The basic scientific facts are pretty clear. By far the most important greenhouse gas that humans are spewing into the atmosphere is carbon dioxide, which comes from burning fossil fuels. The second most important is methane, which comes from many sources. It is released when coal is mined; it escapes when wells are drilled for oil or natural gas; and it leaks from pipes that distribute natural gas. Certain agricultural practices also throw up a huge amount.
Pound for pound, methane is a far more potent greenhouse gas than carbon dioxide. But in stark contrast to CO2, methane breaks down quickly in the atmosphere. Every time you flip on a light switch, causing more coal to be burned and CO2 to be released, you are slightly altering the earth’s climate for thousands of years.
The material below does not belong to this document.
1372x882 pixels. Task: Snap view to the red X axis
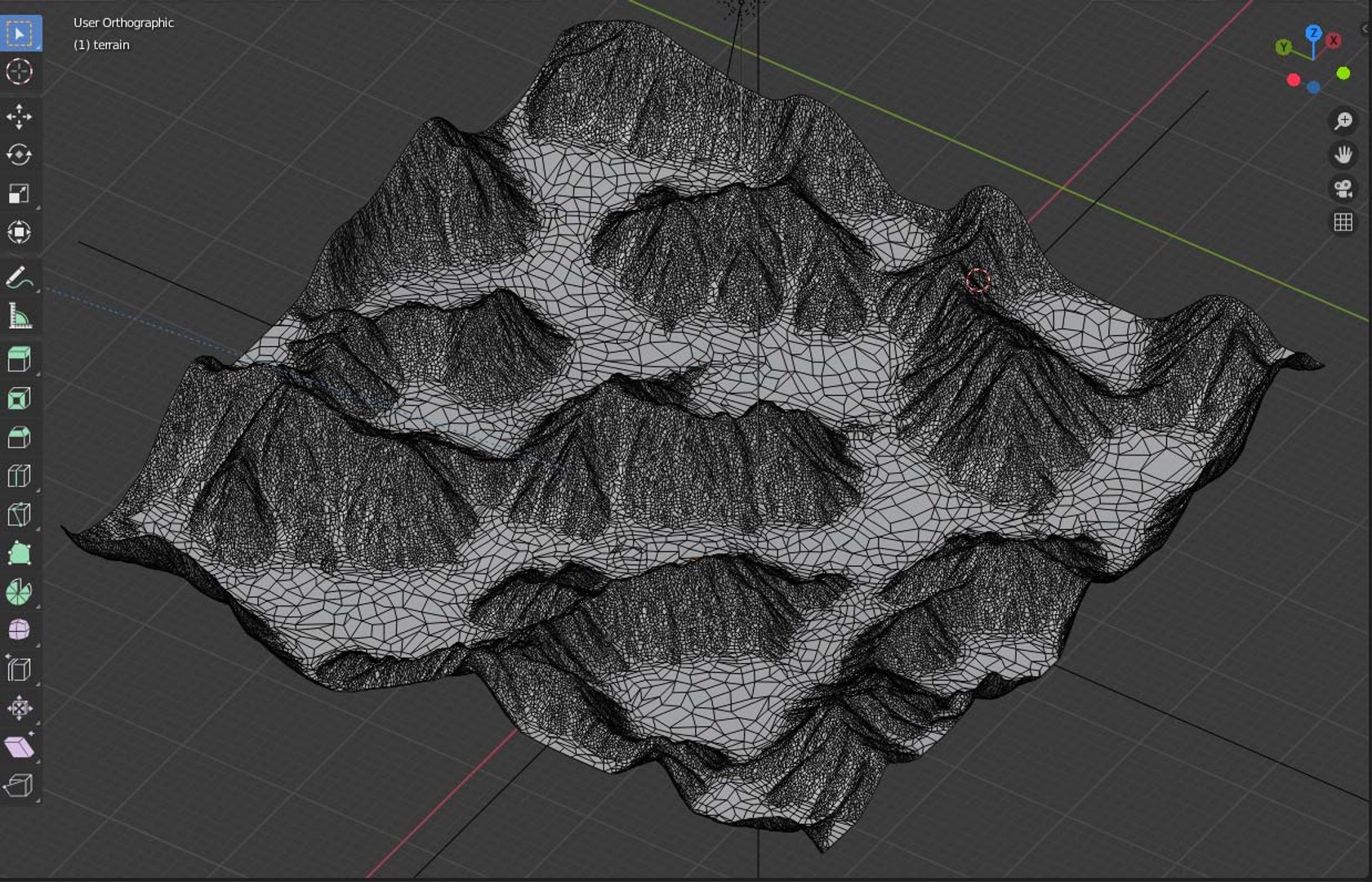[x=1334, y=40]
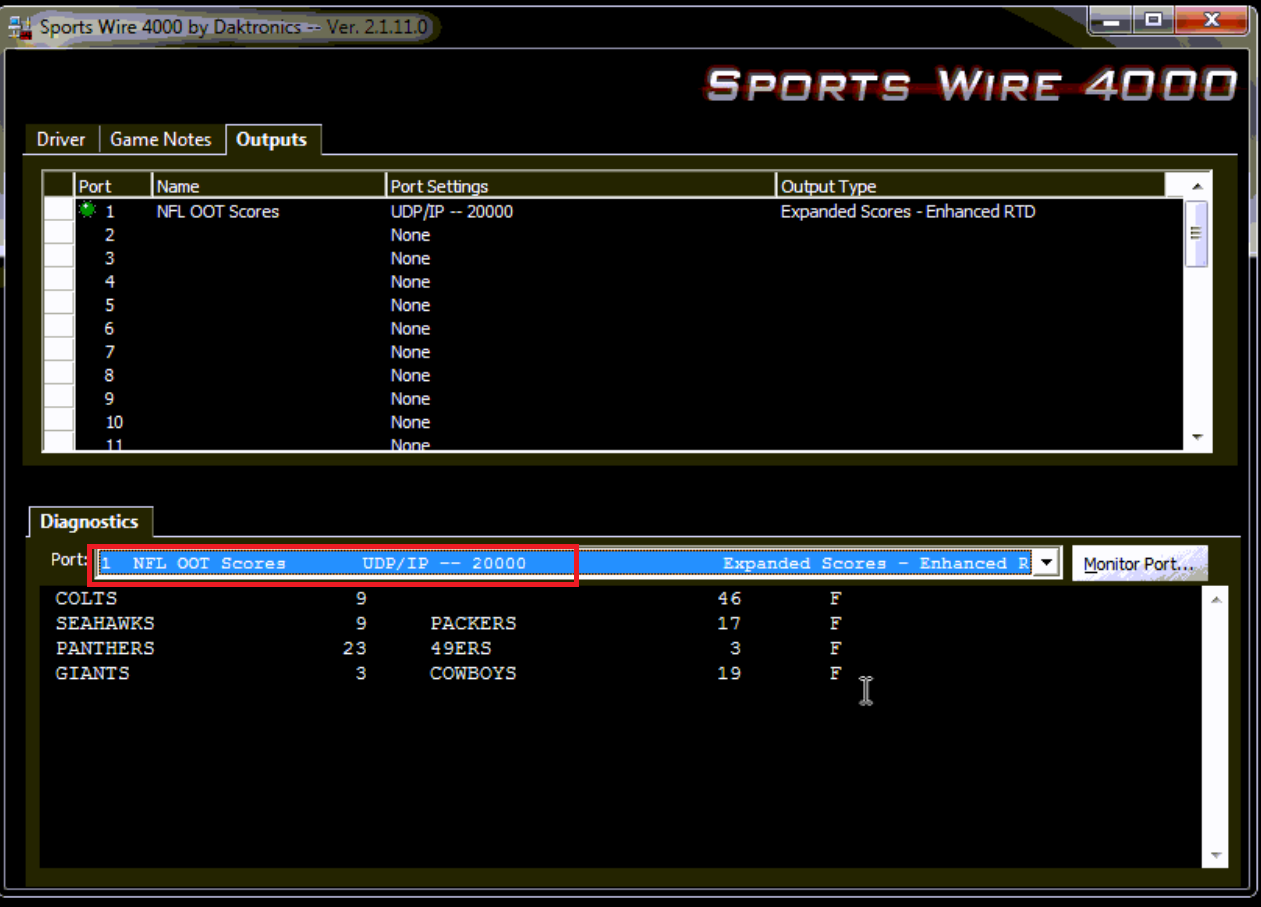Click the selected NFL OOT Scores port field
Viewport: 1261px width, 907px height.
(335, 564)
Release a puff of methane, scientists say, and the climate influence will be gone in a few decades.
“The methane is like a hangover that you can get over if you stop drinking,” said Raymond T. Pierrehumbert, a climate scientist at the University of Chicago and the author of a textbook on planetary atmospheres. “CO2 is more like lead poisoning — it sticks around, you don’t get rid of it, and it causes irreversible harm.”
Despite that difference, billions of dollars are being spent to control methane leaks, and some people argue for spending more. Dr. Pierrehumbert is a leading voice challenging that approach. He argues, essentially, that the world has yet to mount a serious effort to control carbon dioxide, which will be vastly more harmful in the long run, and that methane and other short-term pollutants should largely be ignored until that bigger problem is fixed.
He summarizes his position by adapting St. Augustine’s plea for chastity: “Lord, give me methane control, but not yet.”
Taking the opposite view are scientists who argue that the short-term effect of methane presents an opportunity not to be overlooked. Global warming is already a problem, they point out, noting the rise of certain extreme weather events. Aggressively controlling methane, they say, would help slow the warming sharply over the coming
By contrast, “our success in controlling CO2 emissions is likely to make very little difference on temperature over the next 40 years,” said Drew Shindell, a longtime NASA climate scientist who is leaving for Duke University.
He and other scientists who see the issue this way have had some success in the last few years helping to persuade the United Nations, the United States Department of State, the Environmental Protection Agency and other organizations to back efforts to control the release of methane, as well as other short-term pollutants.
So what has all this got to do with the president’s climate plan?
Mr. Obama’s administration intends to cut carbon dioxide emissions from power plants by 30 percent, from 2005 levels, by 2030. That will push states toward much greater use of natural gas to generate electricity — a shift that is seen as combating global warming because, in a power plant, burning natural gas emits roughly half the carbon dioxide as burning coal.
The plan effectively puts the administration on the side of increased natural gas production, including through the controversial technique called hydraulic fracturing, or fracking. Grass-roots environmental groups have erupted, contending that leaks from this form of gas production will effectively cancel out any claimed climate benefits.
But while the scientific evidence suggests that could perhaps be true over the next few decades, the argument effectively ignores the fate of human generations beyond that. Experts say that, looking at the more distant future, it is hugely important to keep carbon dioxide out of the atmosphere now, even if that requires burning more gas. Dr. Pierrehumbert and Dr. Shindell largely agree on this point, with Dr. Pierrehumbert discounting the gas-is-worse-than-coal argument as “bunkum.”
The larger issue is a tough one. If only a limited amount of political capital and money is going to be available to tackle global warming, that would weigh in favor of Dr. Pierrehumbert’s argument for ignoring methane leaks for the time being. Dr. Shindell agrees that methane control should not be pursued at the expense of CO2 control.
But maybe there is a way out of this conundrum. What is the chance that a two-pronged attack on climate change would increase the overall level of political will?

The idea would be to promise far more aggressive methane control to slow global warming for the benefit of people alive today, along with aggressive CO2 control for the benefit of future generations. If the prospect of near-term climate benefits could spur a notable increase in public support for longer-term measures, too, that would certainly tilt the argument in Dr. Shindell’s favor.